Dataset excerpts
===

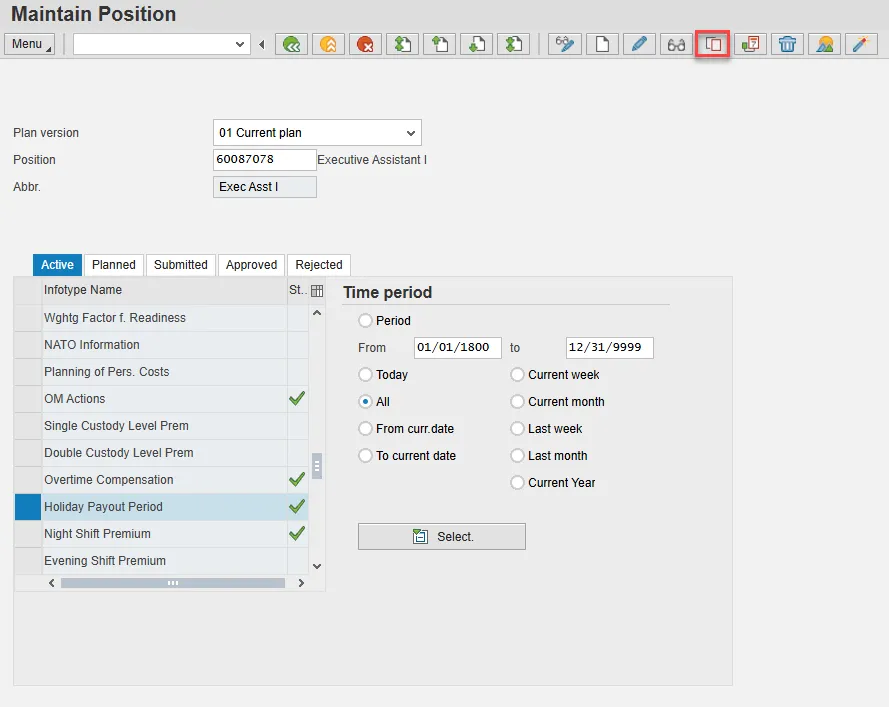Choose the Current month radio option
The width and height of the screenshot is (889, 707).
click(x=518, y=402)
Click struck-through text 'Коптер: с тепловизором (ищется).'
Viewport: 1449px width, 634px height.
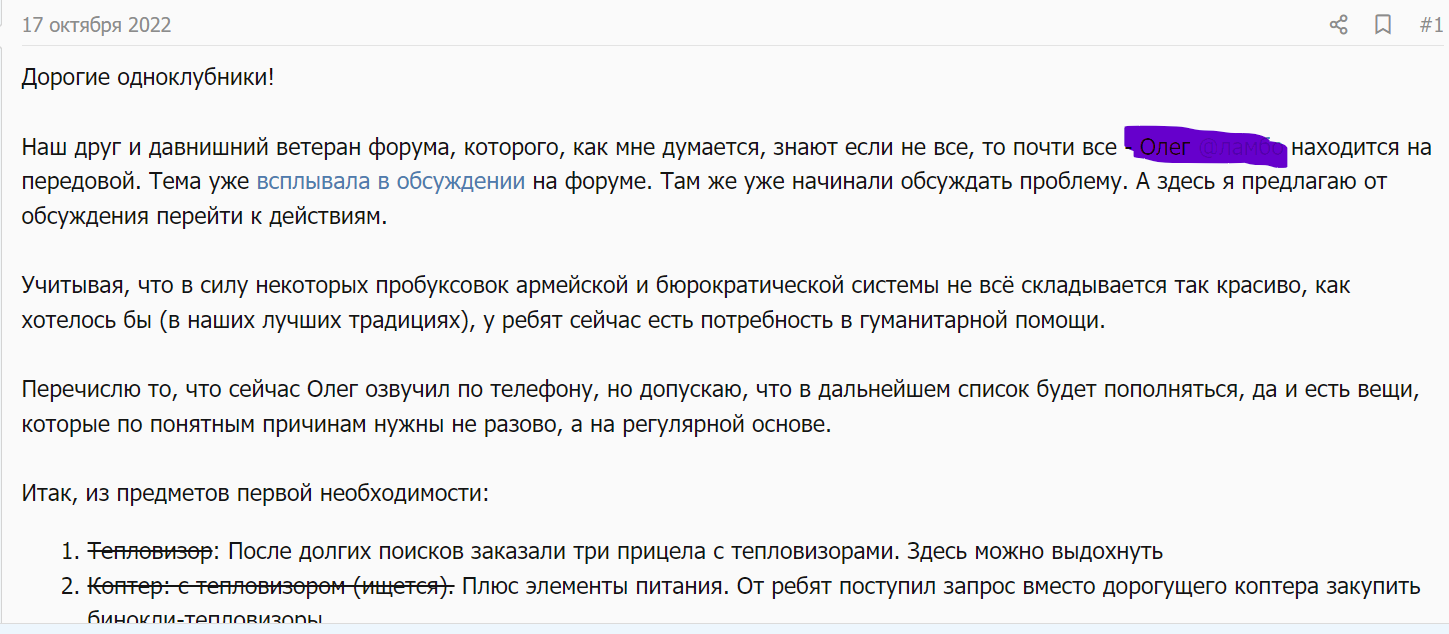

===

• [EXERCISE INSTRUCTIONS]:
Please output the lines from the line that contains "Click struck-through text" through the end of the records, both ends included, exactly and with no pictures.

• [TASK SOLUTION]:
Click struck-through text 'Коптер: с тепловизором (ищется).'
Viewport: 1449px width, 634px height.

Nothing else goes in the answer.